"Programming today is a race between software engineers stirring to build bigger and better idiot-proof programs, and the universe trying to produce bigger and better idiots. So far, the universe is winning." - Unknown
Many public finance businesses are grappling with the "build vs buy" question as it relates to their analytic tools. I've commented here on the challenges of building good financial software and frankly, most firms that aren't specifically in software development are poorly equipped to do so. And this is a tangentially related and important question.
Of course, build vs buy is not a new question generally but it may be new to some in financial services. The most succinct variant of the common wisdom on this is in this infoworld article . Here's the bottom line from the article:
"Decades of trial, error, and egghead analysis have yielded a consensus conclusion: Buy when you need to automate commodity business processes; build when you're dealing with the core processes that differentiate your company."

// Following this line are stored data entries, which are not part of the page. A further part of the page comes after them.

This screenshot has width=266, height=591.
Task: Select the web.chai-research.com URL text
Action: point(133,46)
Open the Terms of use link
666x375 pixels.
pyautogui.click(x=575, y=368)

There's an interesting dynamic about the technology "backbone" behind a public finance business (providing accurate/current debt profiling, refund screens, historic prices and reset histories from EMMA, bond and option valuation functionality, etc). Although these may be commodity business processes that every banking/advisory/investment firm must do in one form or another, that data backbone serves as the foundation for proprietary analytic tools and reports that can differentiate one from the rest.
At IA, we do both automation and innovation so that the workflow public finance analytics need to support are fully addressed. This allows us to be far more efficient and effective in designing each.